香港メディアの東網によると、ウィリアムソン英国防相はこのほど、中国の通信設備・端末メーカーの華為技術(華為、ファーウェイ)が英国の5G(第5世代移動通信システム)ネットワーク構築に参加を計画していることに対し「重大な懸念があり、詳しく検討する必要がある」と述べた。英BBC放送中国語版によると、英国の閣僚がファーウェイへの警戒を明言したのは初めて。

 同国防相は「ファーウェイが英国の5G市場に参入すれば、国家の安全に影響する。米国やオーストラリアなど(機密情報ネットワーク)『ファイブアイズ』加盟国の手法を参考にするべきだ」と述べた。

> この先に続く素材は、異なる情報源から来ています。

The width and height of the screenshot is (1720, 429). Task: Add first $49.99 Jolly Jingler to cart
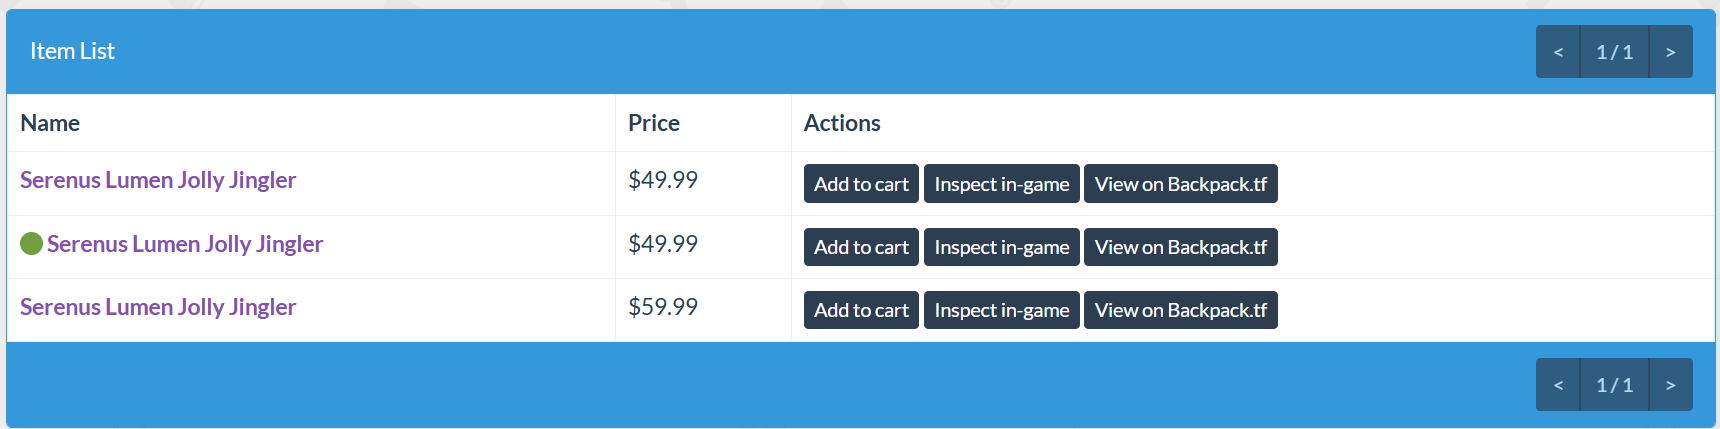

 英秘密情報部(SIS、通称MI6)のアレックス・ヤンガー長官も12月初め、中国企業との提携に英国は注意するべきだと警告した。また、英国の大手通信キャリアのBTも先に、5Gネットワークの基幹部分からファーウェイの設備を排除すると宣言するとともに、ファーウェイ製の4G設備を撤去した。

 一方、英メディアのインディペンデントは、英国が直ちにファーウェイ製品を全面排除するのは困難と伝えた。英国は、欧州連合(EU)からの離脱を前に新たな貿易パートナーを求めており、中国を過度に怒らせることを心配している。また、移動通信ネットワークで、既にファーウェイと長年提携を続けており、完全排除は困難だという。